PROVIDED PASSAGE:
Trainee’s Corner
Management of Postprocedural Uterine Artery
Embolization Pain
Johannes L. du Pisanie, MD1
Clayton W. Commander, MD, PhD1
1 Department of Radiology, University of North Carolina, Chapel Hill,
North Carolina
Charles T. Burke, MD, FSIR, FACR1
Address for correspondence Charles T. Burke, MD, FSIR, FACR, 101
Manning Drive, CB 7510 Chapel Hill, NC, 27599
(e-mail: charles_burke@med.unc.edu).
Semin Intervent Radiol 2021;38:588–594
Since the first uterine artery embolization (UAE) procedures
were performed by Ravina in 1995, UAE has become
accepted as a safe and effective alternate method for the
treatment of uterine fibroids.1–4 UAE is a minimally invasive
method for treating fibroids and adenomyosis with shorter
postoperative recovery times and faster returns to normal
daily activities compared with hysterectomy.5 Even with a
growth in its popularity, the number of UAEs performed to
treat uterine fibroids compared with hysterectomies
remains low.3,4 It has been postulated that one barrier to
wider acceptance of UAE among providers and patients is
the perception that post-UAE pain is severe and difficult to
control.6 Pain is the most reported symptom associated
with UAE with approximately 90% of patients experiencing
some level of postoperative pain compared with 30% intraoperatively.3,7 Post-UAE pain can be accompanied by other
symptoms including fever, nausea, vomiting, and malaise
which has been termed “postembolization syndrome” (PES)

EXERCISE:
Quote the article on pain after uterine artery embolization word for word, starting with "Trainee’s Corner" and going on through "(e-mail: charles_burke@med.unc.edu).". The listing has no connection to the article on pain after uterine artery embolization.

SUPPLIED DATA:
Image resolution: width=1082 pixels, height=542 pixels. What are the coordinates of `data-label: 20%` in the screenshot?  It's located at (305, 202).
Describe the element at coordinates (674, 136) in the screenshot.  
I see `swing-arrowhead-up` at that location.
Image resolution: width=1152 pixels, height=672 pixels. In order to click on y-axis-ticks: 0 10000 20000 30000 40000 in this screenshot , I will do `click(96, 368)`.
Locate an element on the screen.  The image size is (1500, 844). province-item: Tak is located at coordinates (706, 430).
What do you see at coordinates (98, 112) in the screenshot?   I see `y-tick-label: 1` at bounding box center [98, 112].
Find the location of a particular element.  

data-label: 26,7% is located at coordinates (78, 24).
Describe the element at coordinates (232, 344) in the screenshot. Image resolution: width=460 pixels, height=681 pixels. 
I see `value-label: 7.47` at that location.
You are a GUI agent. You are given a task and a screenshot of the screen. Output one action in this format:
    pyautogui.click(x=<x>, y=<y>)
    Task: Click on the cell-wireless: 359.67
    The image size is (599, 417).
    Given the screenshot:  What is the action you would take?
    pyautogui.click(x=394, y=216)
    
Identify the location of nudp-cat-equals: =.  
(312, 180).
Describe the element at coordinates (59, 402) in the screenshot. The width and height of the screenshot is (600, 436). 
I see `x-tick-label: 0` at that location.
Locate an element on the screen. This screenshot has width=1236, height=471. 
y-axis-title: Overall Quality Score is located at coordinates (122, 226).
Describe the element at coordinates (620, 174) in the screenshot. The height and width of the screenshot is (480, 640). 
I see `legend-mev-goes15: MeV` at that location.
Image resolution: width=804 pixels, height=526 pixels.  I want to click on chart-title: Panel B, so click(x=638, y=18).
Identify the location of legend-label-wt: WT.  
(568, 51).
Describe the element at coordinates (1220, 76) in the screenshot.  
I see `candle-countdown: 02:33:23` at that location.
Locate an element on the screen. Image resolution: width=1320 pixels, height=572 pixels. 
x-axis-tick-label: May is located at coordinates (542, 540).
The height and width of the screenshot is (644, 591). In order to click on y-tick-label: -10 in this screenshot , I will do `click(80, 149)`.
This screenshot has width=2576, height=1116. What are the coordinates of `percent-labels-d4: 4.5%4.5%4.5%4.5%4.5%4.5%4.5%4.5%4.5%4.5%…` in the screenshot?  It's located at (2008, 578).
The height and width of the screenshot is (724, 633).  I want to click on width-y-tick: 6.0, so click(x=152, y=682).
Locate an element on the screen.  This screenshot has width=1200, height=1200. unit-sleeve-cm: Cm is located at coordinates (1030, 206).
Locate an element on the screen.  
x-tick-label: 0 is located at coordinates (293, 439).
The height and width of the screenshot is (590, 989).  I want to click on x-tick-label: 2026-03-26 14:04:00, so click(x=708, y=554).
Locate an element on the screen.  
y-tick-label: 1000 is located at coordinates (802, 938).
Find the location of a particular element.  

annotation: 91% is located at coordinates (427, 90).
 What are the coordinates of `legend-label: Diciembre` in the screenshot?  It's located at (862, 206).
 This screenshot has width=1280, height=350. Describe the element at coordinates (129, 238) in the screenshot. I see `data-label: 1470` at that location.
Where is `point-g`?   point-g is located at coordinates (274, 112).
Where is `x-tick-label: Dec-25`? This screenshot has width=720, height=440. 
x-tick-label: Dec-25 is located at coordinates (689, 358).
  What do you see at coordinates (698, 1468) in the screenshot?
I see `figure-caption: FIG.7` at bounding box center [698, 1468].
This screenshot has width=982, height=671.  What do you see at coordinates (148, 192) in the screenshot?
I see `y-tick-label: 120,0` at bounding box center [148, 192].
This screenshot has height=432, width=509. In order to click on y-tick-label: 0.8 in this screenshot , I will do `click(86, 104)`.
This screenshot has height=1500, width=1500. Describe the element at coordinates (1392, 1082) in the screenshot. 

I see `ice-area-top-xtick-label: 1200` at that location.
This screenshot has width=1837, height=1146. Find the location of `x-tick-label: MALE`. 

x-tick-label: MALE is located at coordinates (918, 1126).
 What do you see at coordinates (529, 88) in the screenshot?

PROBLEM SOLUTION:
Trainee’s Corner
Management of Postprocedural Uterine Artery
Embolization Pain
Johannes L. du Pisanie, MD1
Clayton W. Commander, MD, PhD1
1 Department of Radiology, University of North Carolina, Chapel Hill,
North Carolina
Charles T. Burke, MD, FSIR, FACR1
Address for correspondence Charles T. Burke, MD, FSIR, FACR, 101
Manning Drive, CB 7510 Chapel Hill, NC, 27599
(e-mail: charles_burke@med.unc.edu).